Job 1
In the forum thread about the weedeater-powered skateboard, how much did the pawn shop charge for the broken weedeater?

Text
# 32cc weed eater on skateboard



## tremmert (Nov 15, 2006)

Hi all, 
I was looking for a project and I then I saw a broken weedeater at the pawn shop. They said 5$ so I took it. It is running fine now, except it is spitting gas out of the carb when I kill the engine. Anyway, I have a 4' longboard skateboard and wanted to motorize it. I was thinking this 32cc engine would be sufficient. I mounted it on the back of the board so the clutch was parallel to the axel. I took the "cable drive shaft" out of the weedeater boom and bent it 180 deg. around and attached it to one of the wheels with epoxy. Started it up and off it went! With me on it, it accelerated very slowly, but once up to speed it was very nice. Is it possible to modify the centrifugal clutch so my acceleration would improve or is there a place to order a new more powerful clutch? Second question is: do any of you have a better idea on attaching the clutch to the plastic wheel? Any ideas are appreciated, just trying to brainstorm here.. 

Thanks for all your help!
Tommy


----------



## jetrail (Dec 7, 2005)

i don't know if there is a better clutch for weedeaters , but if there was im guessing it would be for those performance scooters ect , as far as a better way to attach the drive to the wheel you got me stumped , i had plans for useing a weedeater on a bike , what you have to do there is weld a pipe on the clutch and put a inertube over the pipe and build a houseing for the weedeater motor so that the tube will rub aginst the tire , the plans i bought had pictures ect but i never tried it


----------



## jgj6331 (Aug 9, 2006)

Larger wheels may help improve your acceleration and speed. You might also consider removing the back axle, replacing it with a single wheel with an extended shaft and use a belt to transfer power from the trimmer head. Those flexi-shafts don't like extensive bends and I doubt what you have now will last very long. You could also try using the gear head fron a straight-shaft trimmer to transfer power to the wheels. Last, but not least, you could mount a larger wheel on the trimmer - mount the trimmer on the board - then adjust the trimmer so that the larger wheel just touches the ground. This way you could lean the board toward the wheel to get more transfer of power - and lean it away to reduce the transfer.


----------



## tremmert (Nov 15, 2006)

The only problem with attaching the wheel over the side of the board, then leaning into it when I need more power, is that the longboard will turn when I lean. I found a site,
http://scooters.tziworld.com/motorized/demonboard/index.html

This guy mounted a weedeater on a skateboard. He mounted it behind the board so that the motor would "push" the skateboard along. I think I may try something along this line... Looks like he removed the clutch and just geared it down to a new axel that is holding on wheel. Take a peak and tell me your thoughts please... Also if anyone has any sugestions for building a frame out of sheet metal, please let me know.. I have never worked with it before so Im shooting in the dark.

Thanks,
Tommy


----------

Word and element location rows

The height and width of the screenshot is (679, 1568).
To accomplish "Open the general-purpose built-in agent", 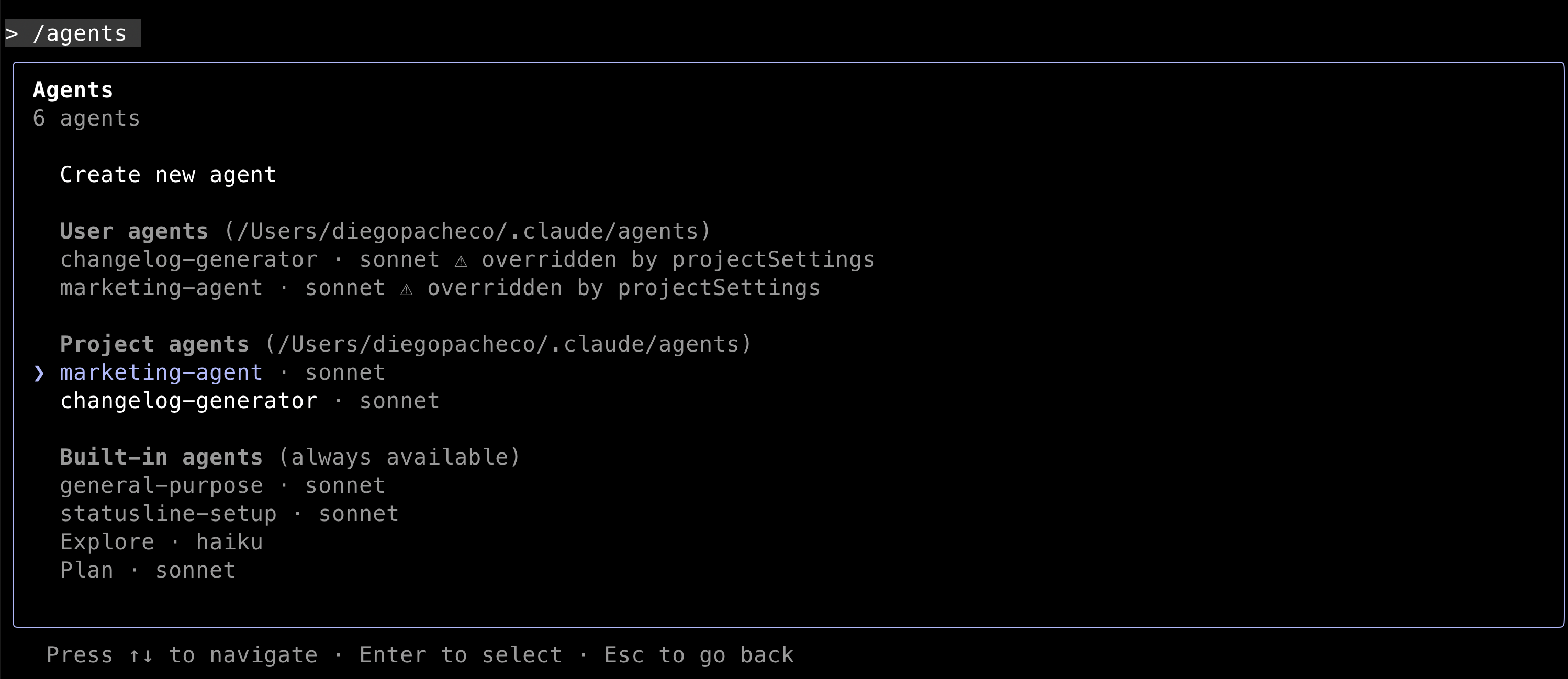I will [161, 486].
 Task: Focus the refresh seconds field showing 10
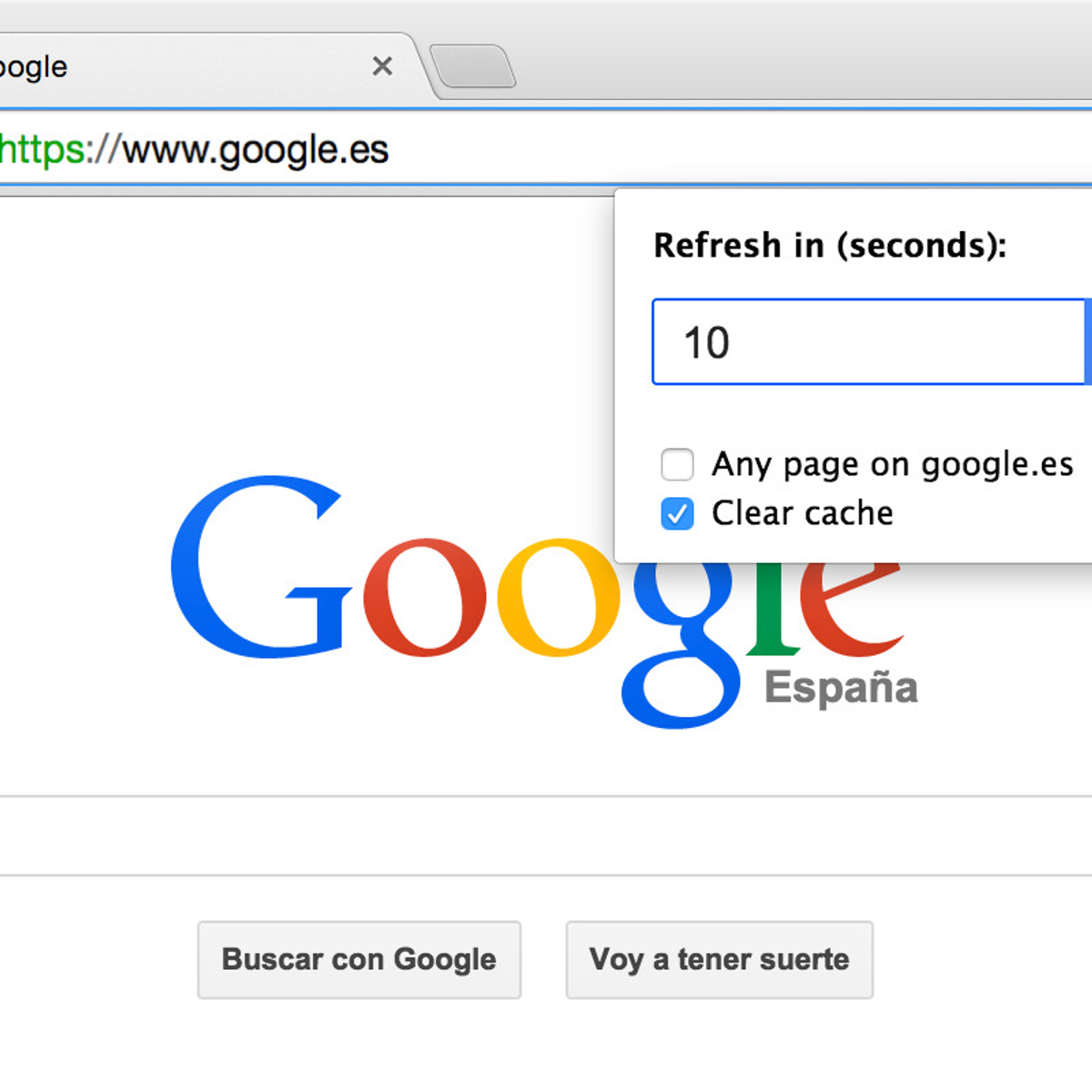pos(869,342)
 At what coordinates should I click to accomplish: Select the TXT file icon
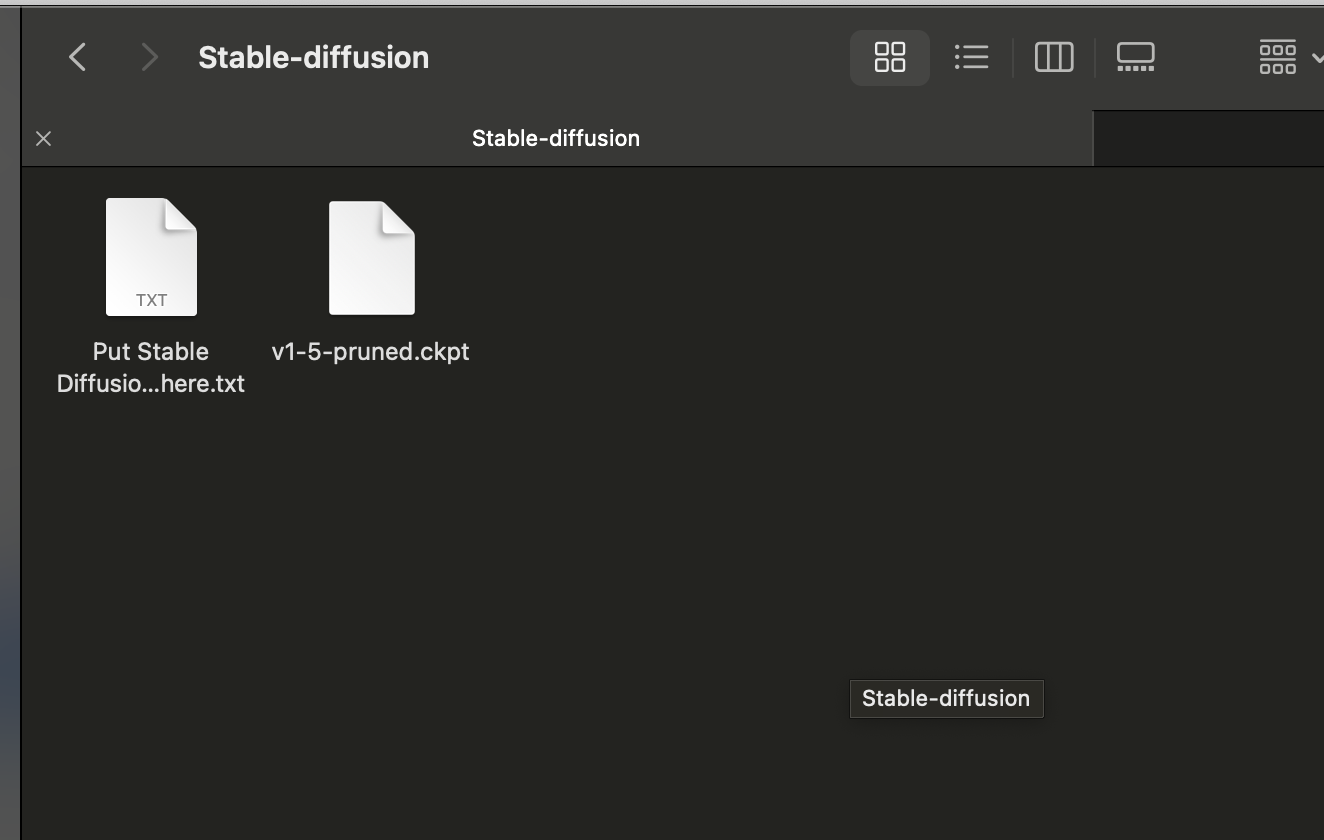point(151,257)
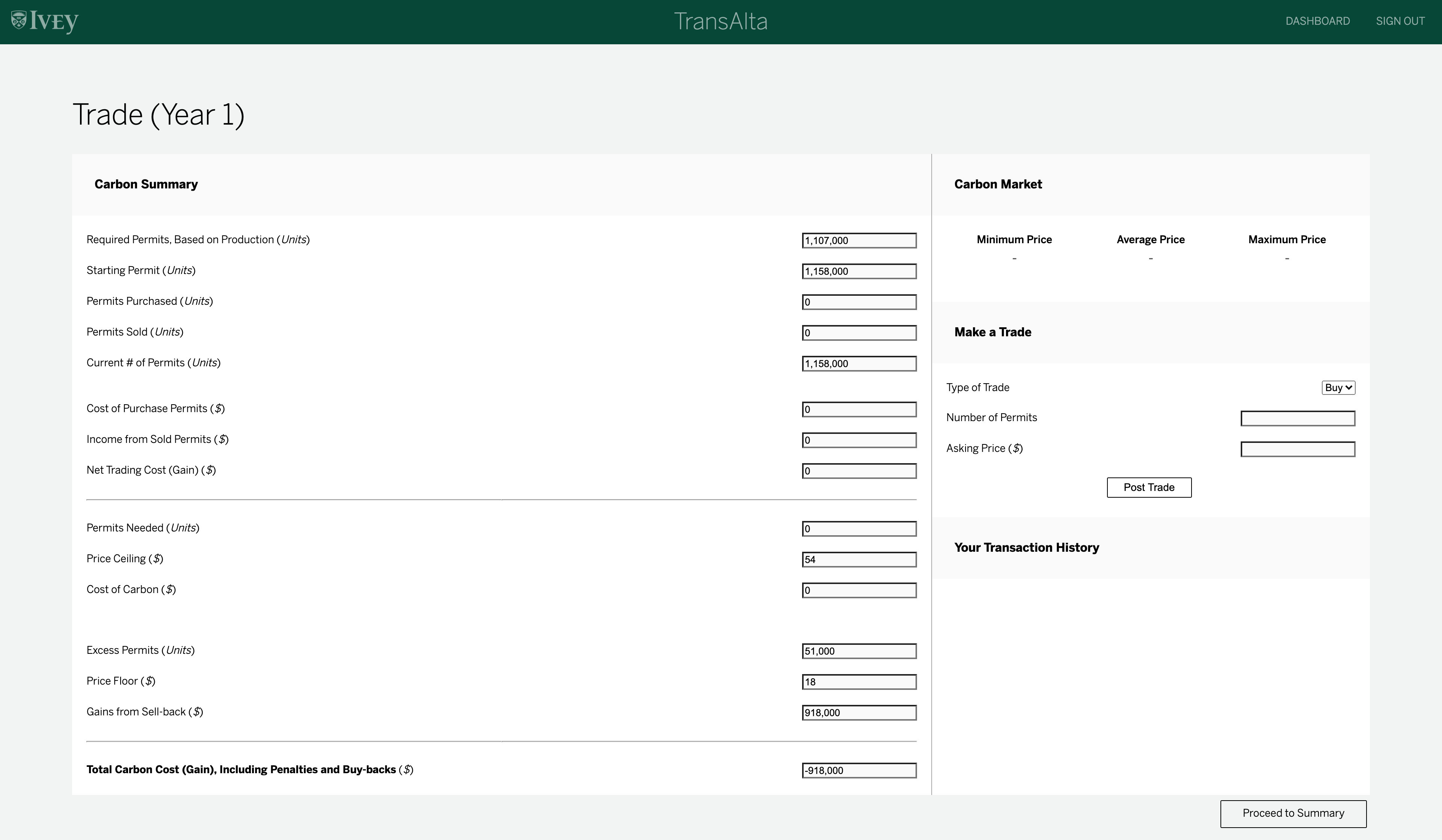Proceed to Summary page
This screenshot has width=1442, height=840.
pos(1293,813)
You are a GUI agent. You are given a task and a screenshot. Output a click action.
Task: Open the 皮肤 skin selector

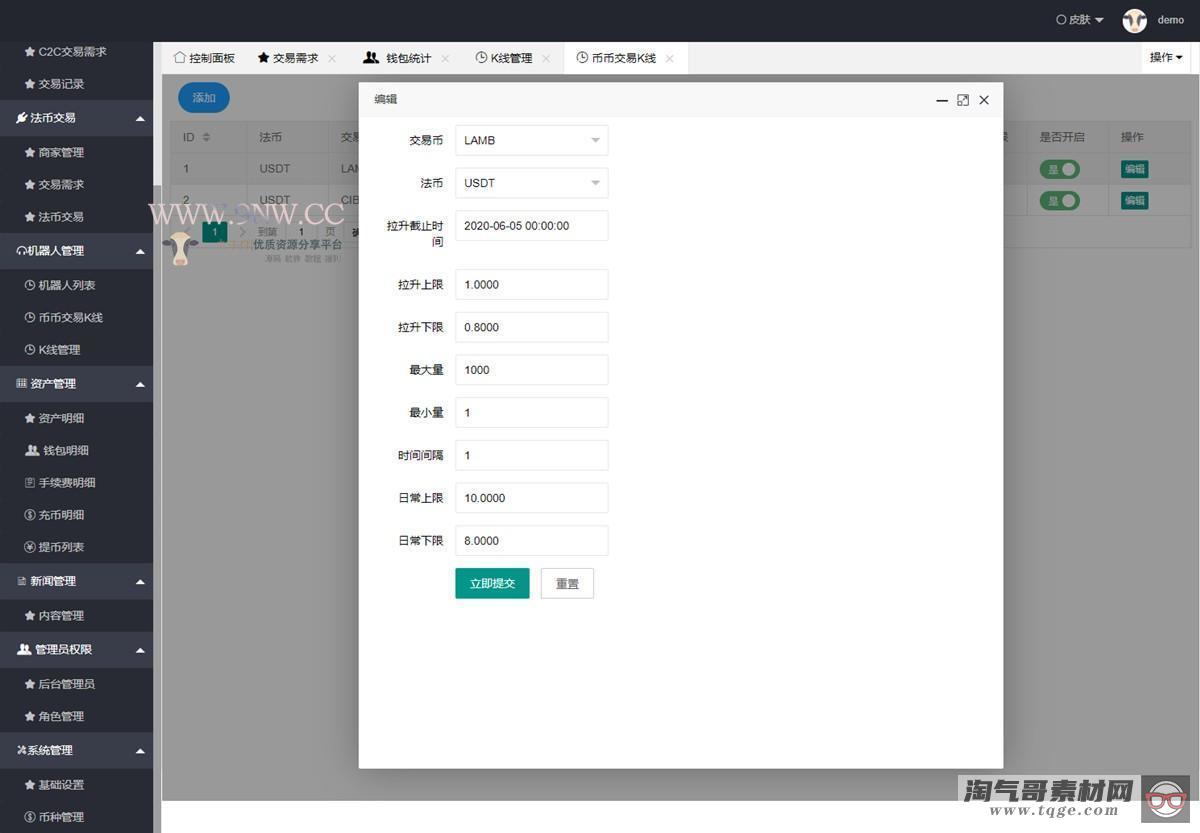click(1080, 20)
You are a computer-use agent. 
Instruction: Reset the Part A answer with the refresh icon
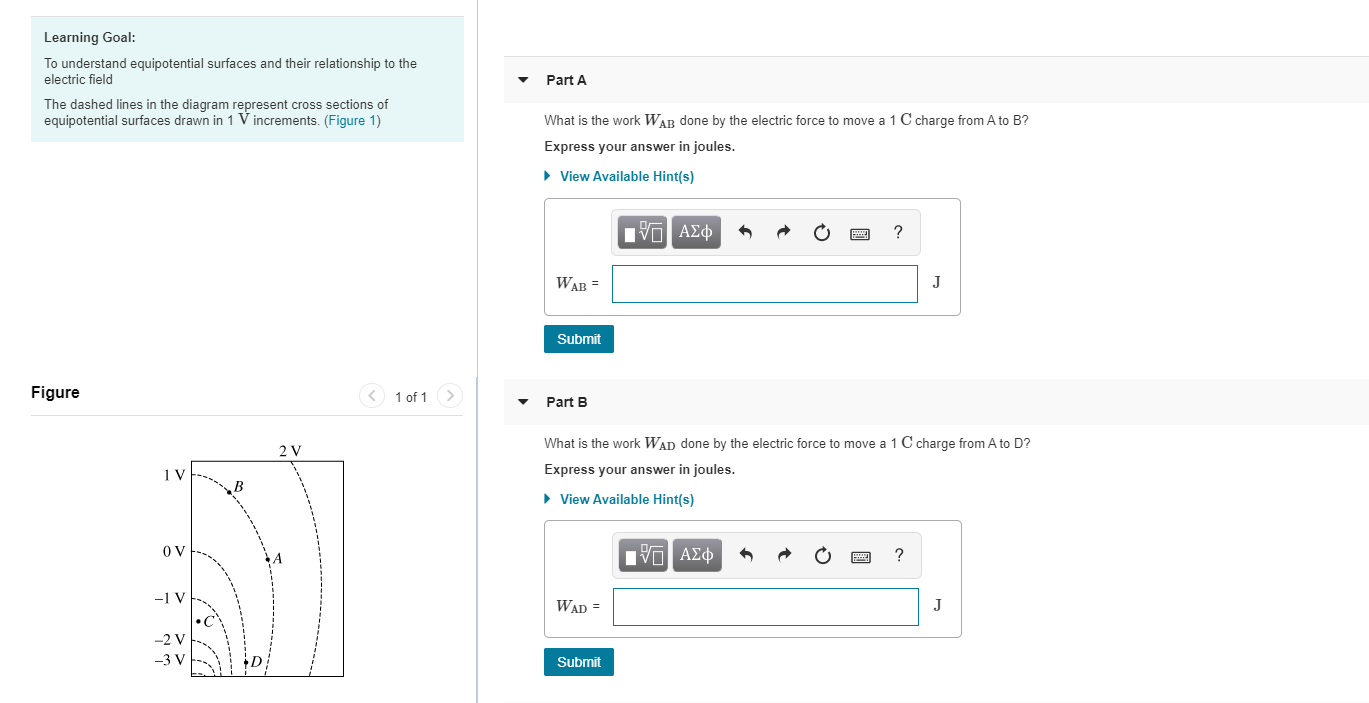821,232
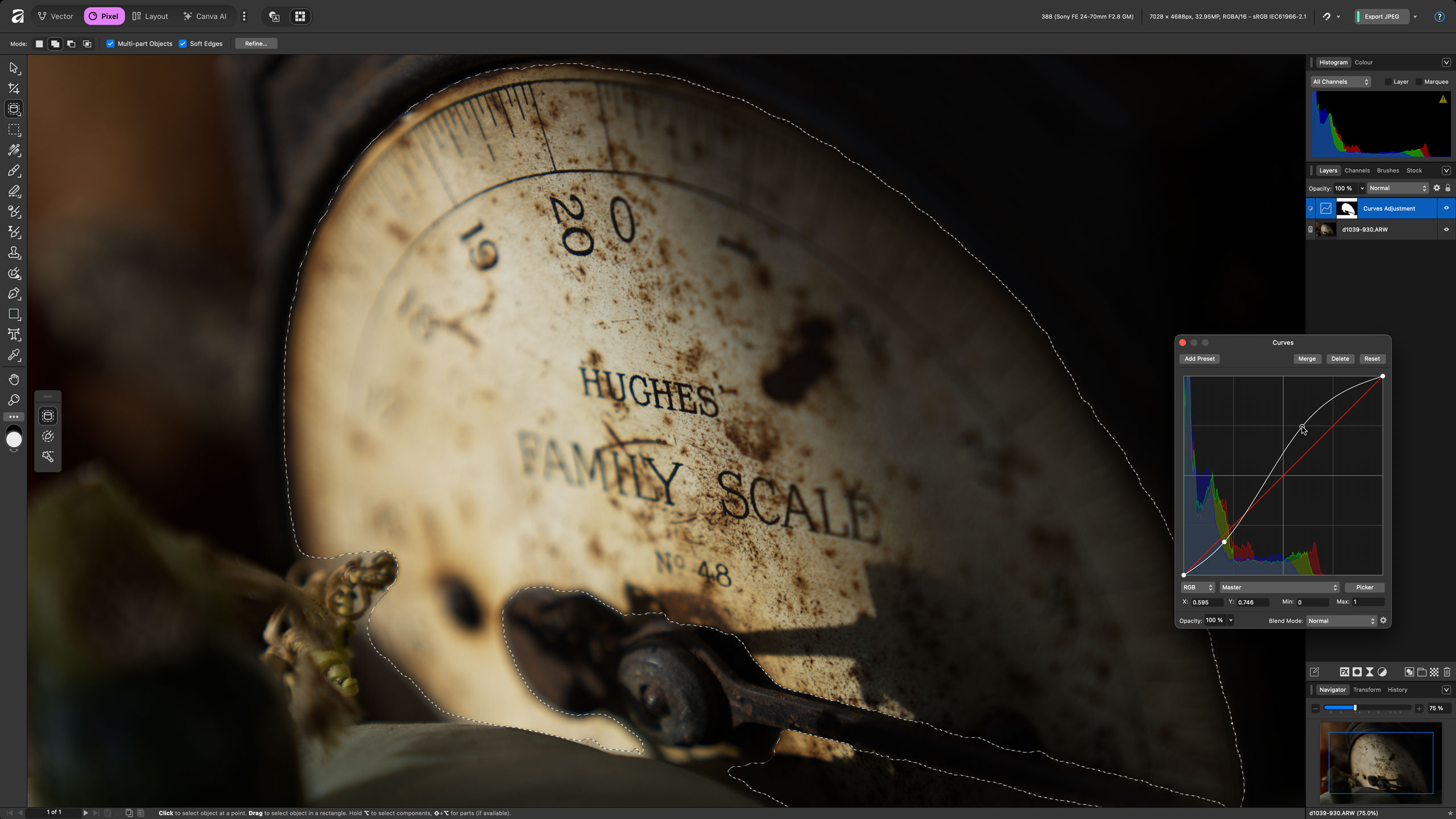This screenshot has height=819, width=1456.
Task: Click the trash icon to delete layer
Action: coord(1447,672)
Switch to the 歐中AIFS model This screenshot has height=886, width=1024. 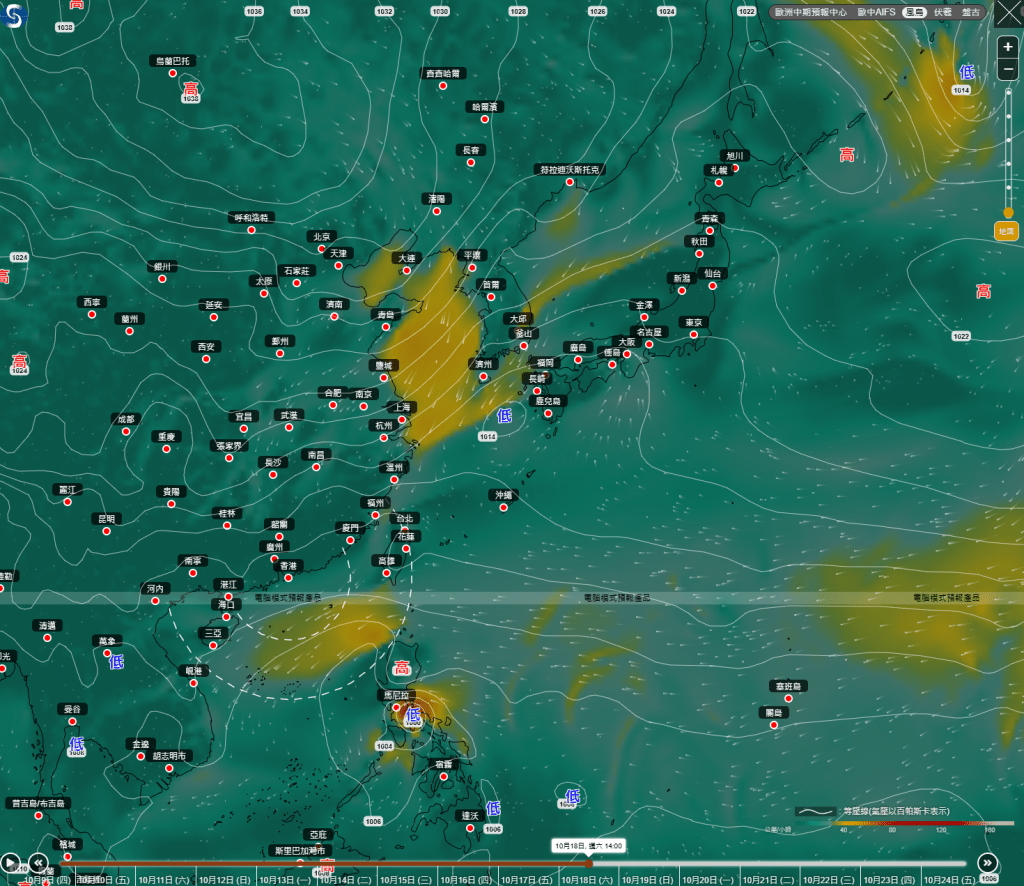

Job 2
Rewrite the rows, everything from the line containing "You are a computer-use agent." down to the end of the rows, replacing "refresh icon" with "reload icon" and changing nothing else. Leave the pictures out of your answer.

Correct result 1
Five dollars.

Correct result 2
You are a computer-use agent. 
Instruction: Reset the Part A answer with the reload icon
821,232
This screenshot has height=819, width=1456.
Task: Click the trash icon to delete layer
Action: coord(1447,672)
Switch to the 歐中AIFS model This screenshot has height=886, width=1024. 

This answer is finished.